Big changes coming to VA OI&T
Some 100 days into her tenure, Department of Veterans Affairs CIO LaVerne Council is reshaping one of the government's biggest civilian side IT shops.
VA CIO LaVerne Council is reshaping one of the government's biggest civilian side IT shops.
LaVerne Council, the new IT chief at the Department of Veterans Affairs, knows that details don't inspire a crowd.
In her public debut in her new role after about 100 days on the job, Council outlined her plans for re-energizing and reprogramming the VA's Office of Information and Technology. At an Oct. 16 event hosted by the Government IT Executive Council, she shared a new mission statement and a new vision statement, and promised action in closing long-standing information security weaknesses but didn't get bogged down in specifics.
Council did say that she had rejected the advice of those who said that government was "too slow" and that it was too hard for a political appointee to do big things in the waning days of an administration.
In an interview after her talk, Council offered more specifics, telling FCW that she's building out OI&T in several areas. She's establishing a new account management organization that is designed to service partnerships between OI&T and key business partners across VA that administer health, benefits and cemeteries.
"This is a major opportunity for an organization of the size and complexity of VA to really show how we can work as a team," Council said.
She's also establishing an enterprise portfolio management office to govern projects, make sure everything at OI&T is consistent with its enterprise architecture, and "get core synergies on our solutions and deliver faster, and more effective solutions to the organization," she said.

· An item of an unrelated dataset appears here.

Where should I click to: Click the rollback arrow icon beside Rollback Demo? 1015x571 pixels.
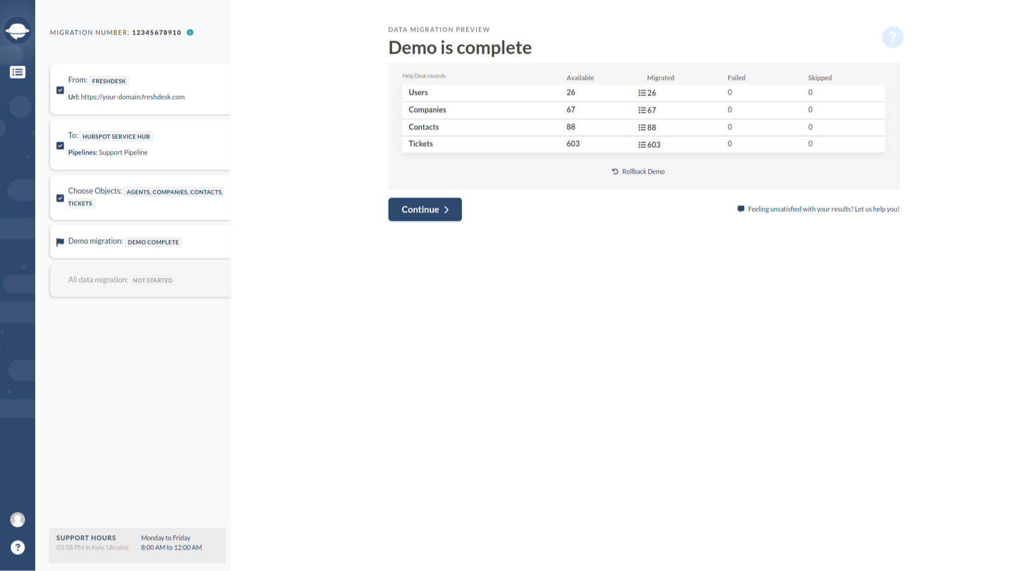(x=615, y=171)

Council is looking to centralize quality compliance and risk management, as part of her effort to punch out the "material weaknesses" identified year after year on the VA's FISMA audits conducted by the Office of the Inspector General.

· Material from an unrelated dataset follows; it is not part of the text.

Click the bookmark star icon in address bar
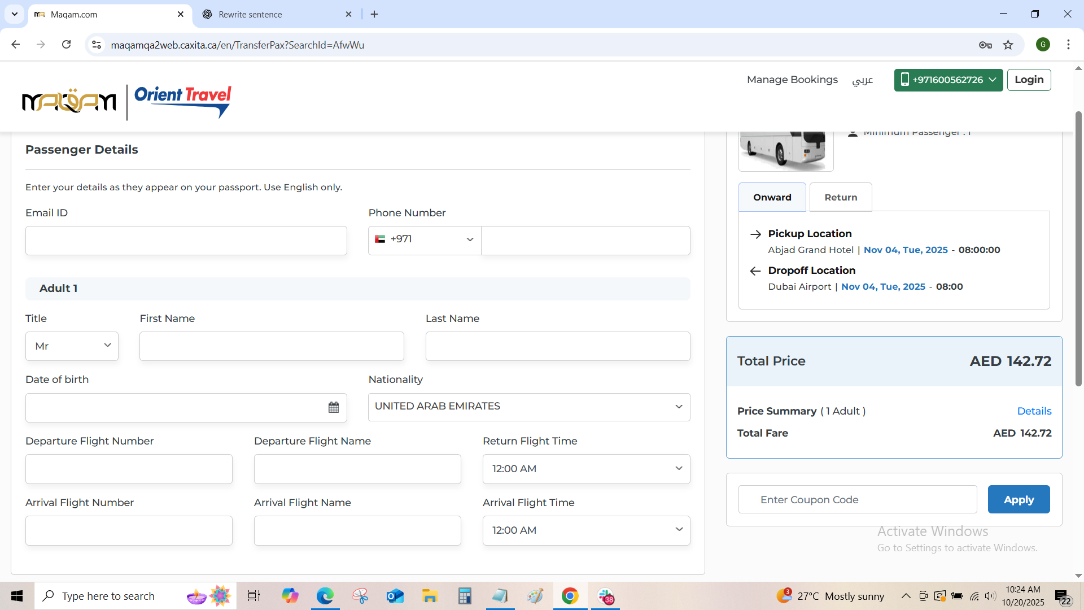The image size is (1084, 610). click(x=1008, y=45)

Data management will be broken out as a separate organization, Council said, to stress the importance of efforts to get VA's homegrown electronic health record system VistA to interoperate with current and future Department of Defense systems.
Council also noted that it was critical to get the individual instances of VistA, housed at the big regional medical centers, to work together internally – an effort underway before Council's appointment.
"Certainly being independent works great for that facility, but if I'm the veteran wanting to move from facility A to facility B to facility C, the burden is on me, and it shouldn't be," she said.
A project called the Enterprise Health Management Platform is working to bridge those gaps, but Council said that more standardization of Vista could be in the offing -- whether that takes the form of a single standard, regional standards, or putting the system in a single cloud to promote better data integration.
She also clarified that her "buy first" strategy, which she promoted at GITEC, does not have implications for the continued internal development of Vista.
"The concept of 'buy first' is a thinking strategy," Council said. "Vista is core to the VHA organization, but what also should be core to IT is always thinking about what's state of the art. Buy first asks us to ask this question at the beginning. Buy first makes you stop and say, 'I guess I better be looking at what else is out there that might be better" than what currently exists, she said. "It's focusing us to ask ourselves those questions and not to just be comfortable, because IT should never be just comfortable. IT is about technology innovation, and this is really supporting innovation."